> REQUIRED WORK: In your copy, the records appear word for word and the pictures do not appear at all.

[Stored records]
*** Begin section ***
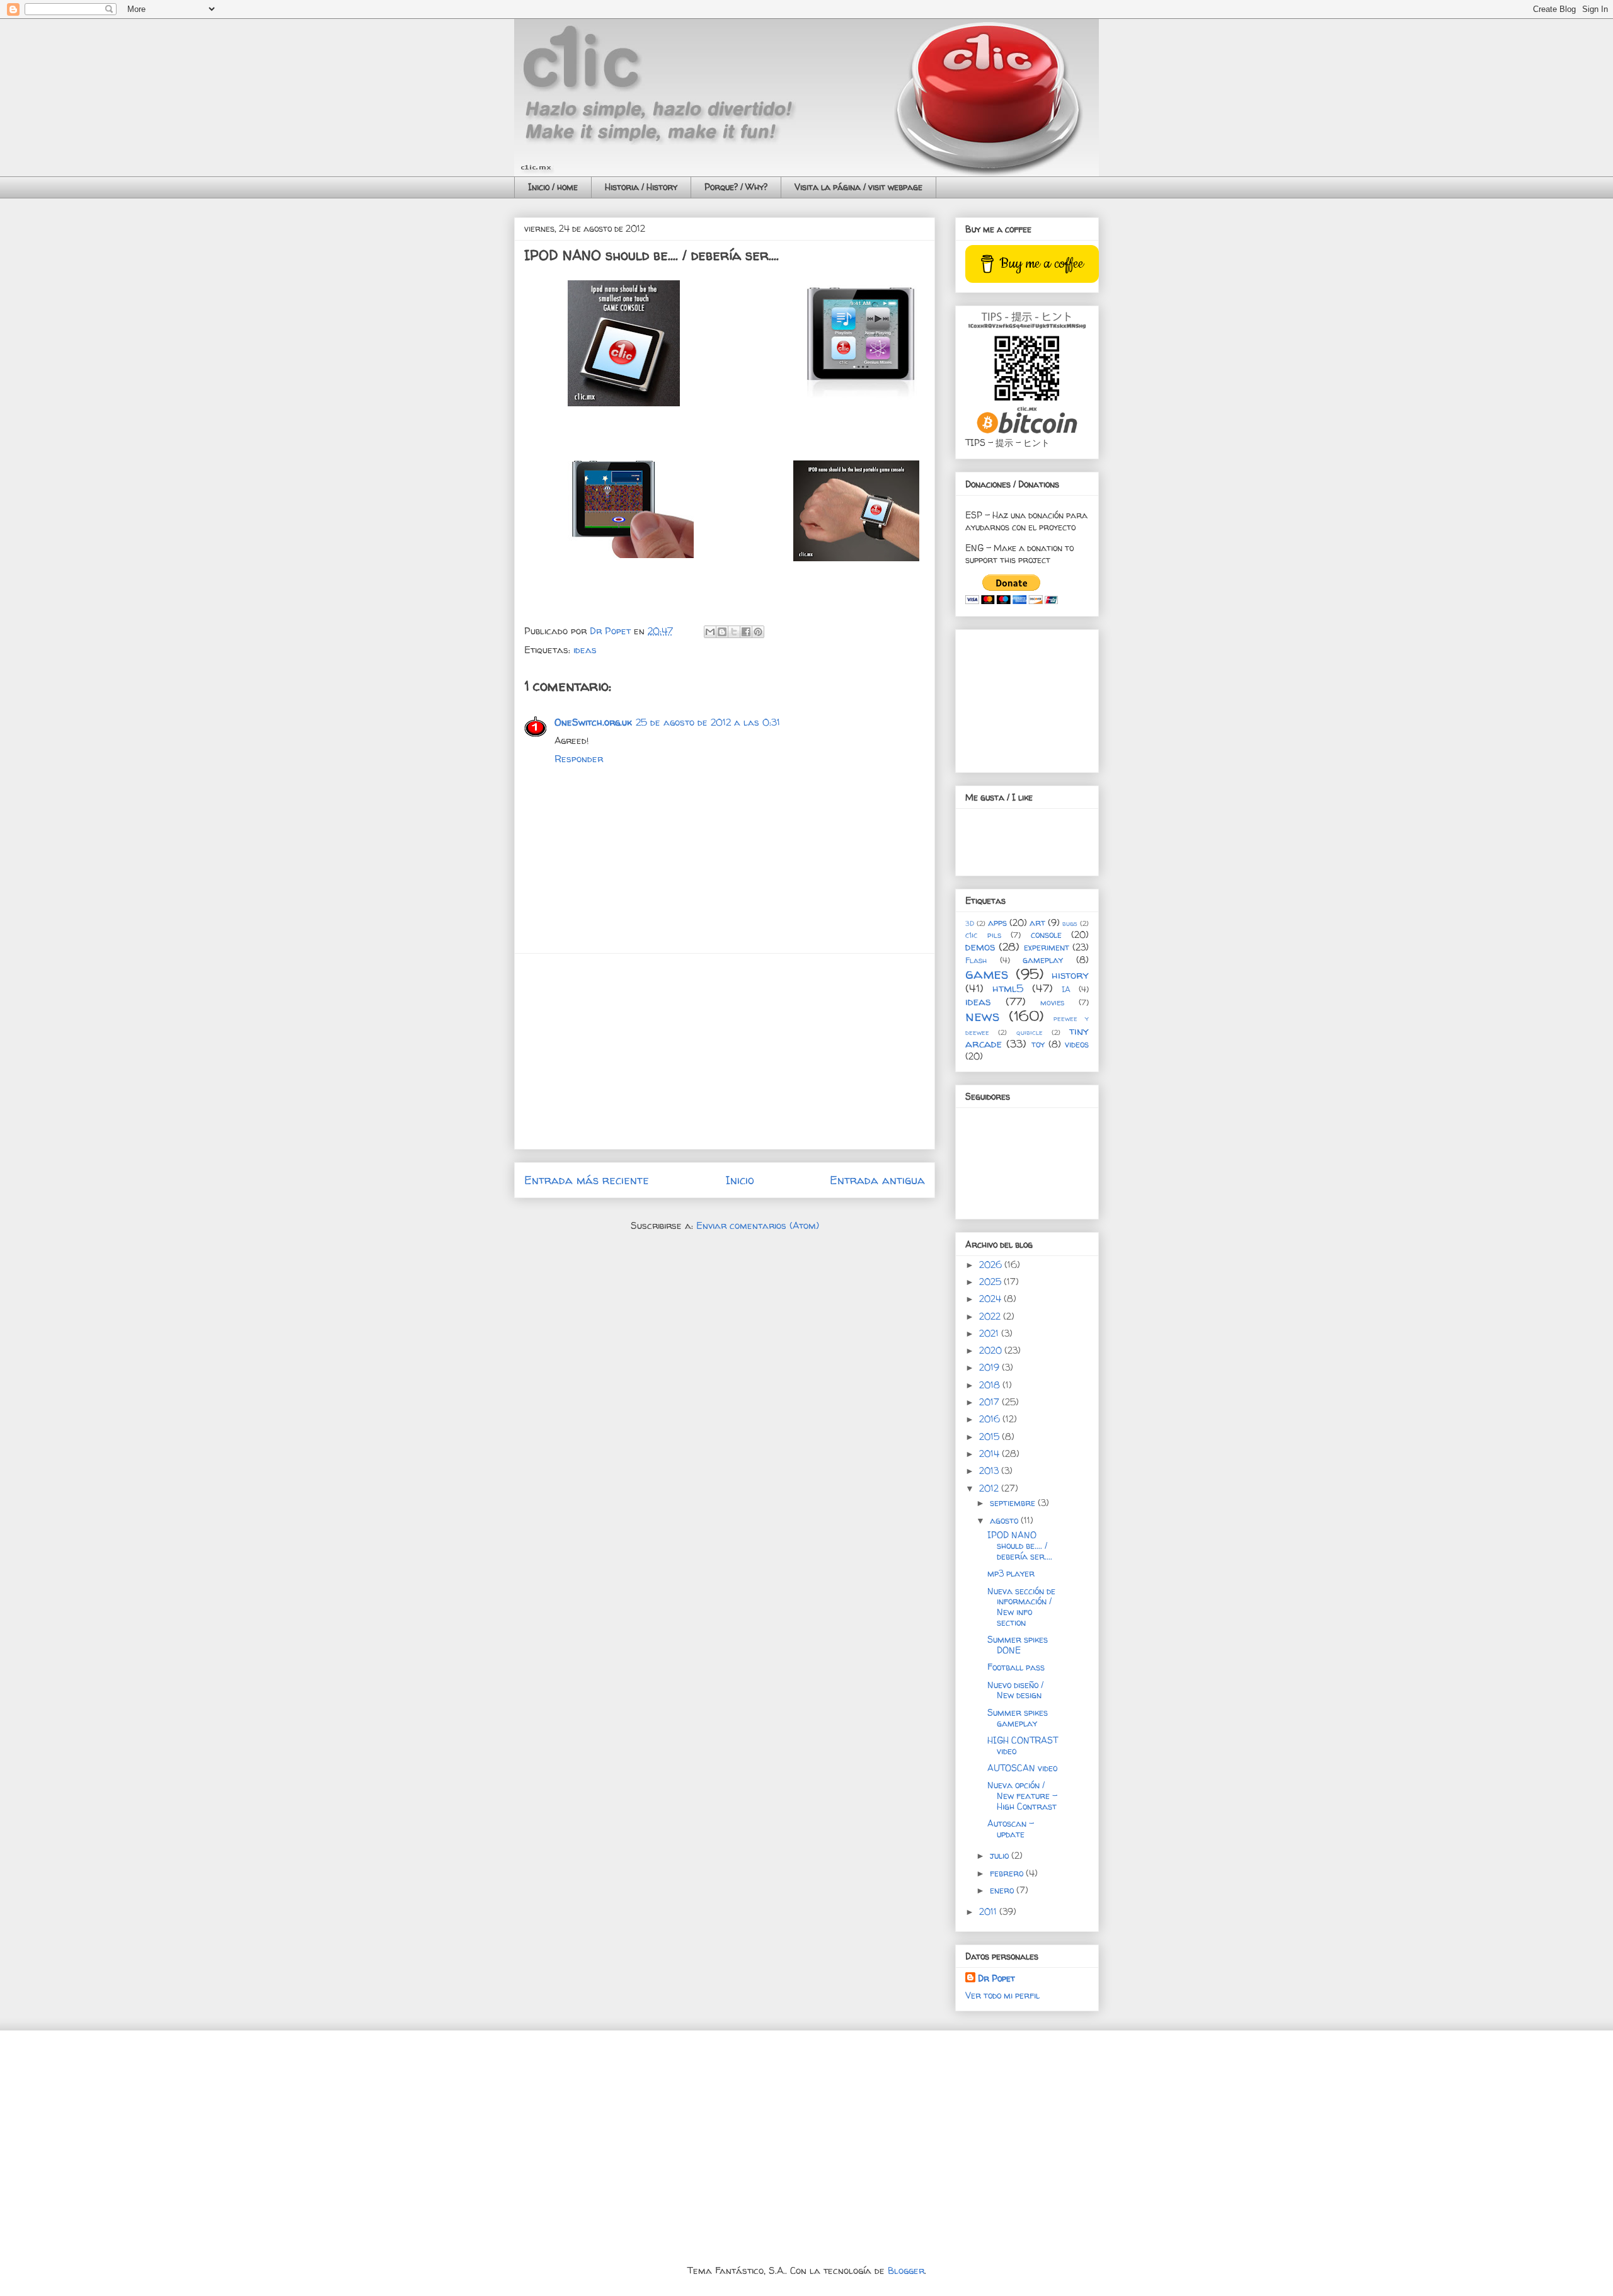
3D (969, 923)
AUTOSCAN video (1022, 1768)
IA (1066, 989)
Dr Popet (996, 1978)
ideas (585, 649)
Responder (578, 758)
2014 (990, 1453)
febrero (1008, 1873)
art (1037, 922)
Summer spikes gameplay (1017, 1717)
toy (1038, 1044)
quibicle (1029, 1032)
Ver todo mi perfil (1002, 1995)
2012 (990, 1488)
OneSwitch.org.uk (593, 722)
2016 (990, 1419)
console (1046, 934)
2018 (990, 1385)
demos (980, 946)
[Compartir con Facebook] (746, 631)
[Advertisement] (724, 1051)
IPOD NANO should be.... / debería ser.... (1019, 1545)
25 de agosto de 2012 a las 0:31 (708, 722)
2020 (991, 1350)
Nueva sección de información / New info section (1021, 1606)
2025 (991, 1282)
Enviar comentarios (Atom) (757, 1225)
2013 (990, 1470)
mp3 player (1011, 1573)
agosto (1005, 1520)
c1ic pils (983, 935)
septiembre (1014, 1503)
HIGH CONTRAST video (1022, 1745)
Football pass (1016, 1667)
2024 (991, 1299)
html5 (1007, 988)
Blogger (906, 2270)
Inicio (739, 1180)
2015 (990, 1436)
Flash (976, 960)
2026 (991, 1265)
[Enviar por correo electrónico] (710, 631)
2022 (991, 1316)
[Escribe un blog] (722, 631)
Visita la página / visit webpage (858, 187)
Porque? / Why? (735, 187)
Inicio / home (553, 187)
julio (1000, 1855)
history (1070, 975)
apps (997, 922)
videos (1077, 1044)
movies (1052, 1002)
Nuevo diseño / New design (1015, 1690)
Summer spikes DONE (1017, 1644)
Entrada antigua (877, 1180)
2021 (990, 1333)
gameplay (1043, 960)
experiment (1046, 947)
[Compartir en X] (734, 631)
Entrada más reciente (586, 1180)
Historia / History (641, 187)
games (986, 973)
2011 (989, 1911)
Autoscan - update (1010, 1828)
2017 (990, 1402)
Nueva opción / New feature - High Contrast (1022, 1795)
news (982, 1015)
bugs (1069, 923)
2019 (990, 1367)
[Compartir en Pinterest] (758, 631)
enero (1003, 1890)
*** End section ***
> WRITTEN RESPONSE:
3D (969, 923)
AUTOSCAN video (1022, 1768)
IA (1066, 989)
Dr Popet (996, 1978)
ideas (585, 649)
Responder (578, 758)
2014 (990, 1453)
febrero (1008, 1873)
art (1037, 922)
Summer spikes gameplay (1017, 1717)
toy (1038, 1044)
quibicle (1029, 1032)
Ver todo mi perfil (1002, 1995)
2012 (990, 1488)
OneSwitch.org.uk (593, 722)
2016 (990, 1419)
console (1046, 934)
2018 (990, 1385)
demos (980, 946)
[Compartir con Facebook] (746, 631)
[Advertisement] (724, 1051)
IPOD NANO should be.... / debería ser.... (1019, 1545)
25 de agosto de 2012 a las 0:31 (708, 722)
2020 (991, 1350)
Nueva sección de información / New info section (1021, 1606)
2025 (991, 1282)
Enviar comentarios (Atom) (757, 1225)
2013 (990, 1470)
mp3 player (1011, 1573)
agosto (1005, 1520)
c1ic pils (983, 935)
septiembre (1014, 1503)
HIGH CONTRAST video (1022, 1745)
Football pass (1016, 1667)
2024 (991, 1299)
html5 (1007, 988)
Blogger (906, 2270)
Inicio (739, 1180)
2015 (990, 1436)
Flash (976, 960)
2026 (991, 1265)
[Enviar por correo electrónico] (710, 631)
2022 (991, 1316)
[Escribe un blog] (722, 631)
Visita la página / visit webpage (858, 187)
Porque? / Why? (735, 187)
Inicio / home (553, 187)
julio (1000, 1855)
history (1070, 975)
apps (997, 922)
videos (1077, 1044)
movies (1052, 1002)
Nuevo diseño / New design (1015, 1690)
Summer spikes DONE (1017, 1644)
Entrada antigua (877, 1180)
2021 (990, 1333)
gameplay (1043, 960)
experiment (1046, 947)
[Compartir en X] (734, 631)
Entrada más reciente (586, 1180)
Historia / History (641, 187)
games (986, 973)
2011 (989, 1911)
Autoscan - update (1010, 1828)
2017 (990, 1402)
Nueva opción / New feature - High Contrast (1022, 1795)
news (982, 1015)
bugs (1069, 923)
2019 (990, 1367)
[Compartir en Pinterest] (758, 631)
enero (1003, 1890)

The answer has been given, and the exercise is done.